Left there for my daily three zaps, and after that saw my radiation oncologist, Dr. Engleman. Who is also really good looking. Not that that’s related to any of my treatment, I’d just like the record to show that he’s a babe. Although I wasn’t his biggest fan today because he said things like, “we really need to rule out whether you had a minor stroke or you have brain metastesis.” Uh, yeah, let’s rule those two things right out, OK? He wanted me to have an MRI, but because of my frankenhooters I cannot. They have giant metal ports in them because they are inflated using a magnet system. Cool for their purposes, suck for MRI purposes. So a head CT Friday, with contrast, it is. Meanwhile, he gave me his personal cell number and told me if I have any changes to call him immediately. Yikes. Oh, and he said that if my condition worsens and they don’t see anything on the CT then I may have to have my expanders removed so they can MRI me. So here’s hopin’ that it just goes back to normal because all of that sounds pretty crappy.
I have been thinking lately about how breast cancer is about so much more than breasts. It has affected every part of my body and my life. I have broken two toes in the past four weeks because my bones are more brittle. (I was already super clumsy). My skin is bumpy and dry and way more wrinkly than it was seven months ago. My muscles are weaker from lack of exercise. My ovaries haven’t worked since April, causing hot flashes and bitchiness. (Alright, I was already bitchy, now I just have something to blame it on). My liver is a toxic waste dump – which may be contributing to my eye problems. My breasts, obviosly, have been through the ringer. Or, as Isaiah puts it, they cut off my boobies. My left armpit is weird because so much tissue was scraped from there. My left arm has lymphedema all the way to my hand now. It’s still mild, but it’s there. My radiation burn starts behind my left shoulder and wraps around past my cleavage (which I still have, thanks to frankenboobies) and up to my neck. My digestion is erratic, my hunger is erratic, my mood is mostly good but sometimes that’s erratic, too. My sex life has been affected – although kudos to me for still having one at all. I haven’t taught yoga asana since February 17th. My youngest asked me the other day, “Mommy, why don’t you play with us as much anymore?” Clearly he has noticed the change in how things are around here. We all know about the hair issues – leg hair, nose hair, pubic hair, armpit hair, head hair – all left me and are all coming back. And some more hair in places I don’t want it (see menopause bit above).

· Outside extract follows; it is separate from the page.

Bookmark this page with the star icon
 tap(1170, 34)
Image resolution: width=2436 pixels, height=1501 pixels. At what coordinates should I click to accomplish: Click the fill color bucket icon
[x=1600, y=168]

And I could make that paragraph a lot longer listing all the other things in my life and my loved ones’ lives that have been affected by cancer. It is so much more than a booby issue. I think in a WAY earlier post I referred to this experience as a marathon. I think it might be one of those ultimate marathong thingys that some really crazy people choose to do that are over 26.2 miles. I keep thinking the finish line is in sight and then realize that I’m just rounding a bend and before me is another hill.
I’m tired. But I’m still putting one foot in front of the other and I think moving forward. And today was day 11 of radiation. That means I’m 1/3 of the way done. I’m going to just keep swimming and counting my blessings.
(If you are wondering how I typed this not being able to see well, it’s because some of the best advice my mother ever gave me was to take a year of typing in high school and I’m a whiz-bang typist.)